From the data below, return the exact lines starting at the line containing "The width and height of the screenshot is (2557, 1456)." and ending at the line containing "Open the Series editor", both included, and nothing else.

━━━ Dataset content ━━━

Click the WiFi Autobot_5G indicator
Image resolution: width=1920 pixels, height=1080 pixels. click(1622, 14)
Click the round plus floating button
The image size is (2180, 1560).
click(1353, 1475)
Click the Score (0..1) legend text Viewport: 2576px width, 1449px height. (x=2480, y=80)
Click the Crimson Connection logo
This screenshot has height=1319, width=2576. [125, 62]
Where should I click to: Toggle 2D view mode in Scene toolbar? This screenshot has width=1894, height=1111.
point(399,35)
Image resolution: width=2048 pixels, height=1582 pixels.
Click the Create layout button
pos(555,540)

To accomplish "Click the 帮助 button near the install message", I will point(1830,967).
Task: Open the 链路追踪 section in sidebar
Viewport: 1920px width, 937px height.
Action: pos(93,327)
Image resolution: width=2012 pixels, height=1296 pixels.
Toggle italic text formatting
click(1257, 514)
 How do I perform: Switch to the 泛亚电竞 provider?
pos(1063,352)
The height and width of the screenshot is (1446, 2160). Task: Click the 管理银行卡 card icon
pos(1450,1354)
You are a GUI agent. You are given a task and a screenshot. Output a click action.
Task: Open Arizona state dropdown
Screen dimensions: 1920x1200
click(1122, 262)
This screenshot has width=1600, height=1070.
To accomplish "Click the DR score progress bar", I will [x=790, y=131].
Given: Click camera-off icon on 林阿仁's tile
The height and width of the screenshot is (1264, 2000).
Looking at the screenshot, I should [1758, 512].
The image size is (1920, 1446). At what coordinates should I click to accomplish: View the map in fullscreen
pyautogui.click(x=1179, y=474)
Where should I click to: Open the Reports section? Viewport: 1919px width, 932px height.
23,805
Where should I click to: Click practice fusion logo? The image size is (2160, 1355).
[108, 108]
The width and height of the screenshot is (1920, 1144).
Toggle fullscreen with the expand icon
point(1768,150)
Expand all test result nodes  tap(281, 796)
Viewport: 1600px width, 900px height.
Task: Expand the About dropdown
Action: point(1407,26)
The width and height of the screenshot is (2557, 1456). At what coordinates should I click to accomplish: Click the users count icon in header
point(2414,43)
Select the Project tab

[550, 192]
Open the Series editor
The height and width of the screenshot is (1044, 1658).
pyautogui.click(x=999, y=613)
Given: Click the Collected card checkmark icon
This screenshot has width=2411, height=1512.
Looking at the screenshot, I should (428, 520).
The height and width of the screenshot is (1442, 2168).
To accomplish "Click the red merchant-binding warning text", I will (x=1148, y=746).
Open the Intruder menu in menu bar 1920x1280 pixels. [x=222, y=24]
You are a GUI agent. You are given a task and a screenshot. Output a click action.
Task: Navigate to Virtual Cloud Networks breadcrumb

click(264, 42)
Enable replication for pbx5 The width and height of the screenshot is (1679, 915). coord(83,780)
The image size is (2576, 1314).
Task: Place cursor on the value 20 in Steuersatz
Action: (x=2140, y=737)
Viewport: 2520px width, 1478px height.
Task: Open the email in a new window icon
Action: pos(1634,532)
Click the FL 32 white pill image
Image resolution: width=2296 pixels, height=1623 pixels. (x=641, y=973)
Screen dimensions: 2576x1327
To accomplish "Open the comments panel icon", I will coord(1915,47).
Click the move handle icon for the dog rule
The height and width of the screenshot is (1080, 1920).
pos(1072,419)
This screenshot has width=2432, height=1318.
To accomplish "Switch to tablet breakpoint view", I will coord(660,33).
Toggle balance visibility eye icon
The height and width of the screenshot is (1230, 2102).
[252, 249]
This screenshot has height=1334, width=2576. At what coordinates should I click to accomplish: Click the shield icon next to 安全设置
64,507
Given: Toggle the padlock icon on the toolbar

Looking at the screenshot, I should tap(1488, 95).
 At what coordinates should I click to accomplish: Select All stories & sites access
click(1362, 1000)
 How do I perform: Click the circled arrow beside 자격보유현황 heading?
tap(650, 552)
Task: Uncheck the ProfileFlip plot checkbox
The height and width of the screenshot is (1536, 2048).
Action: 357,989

━━━

■ Exercise response ■
The width and height of the screenshot is (2557, 1456). At what coordinates should I click to accomplish: Click the users count icon in header
point(2414,43)
Select the Project tab

[550, 192]
Open the Series editor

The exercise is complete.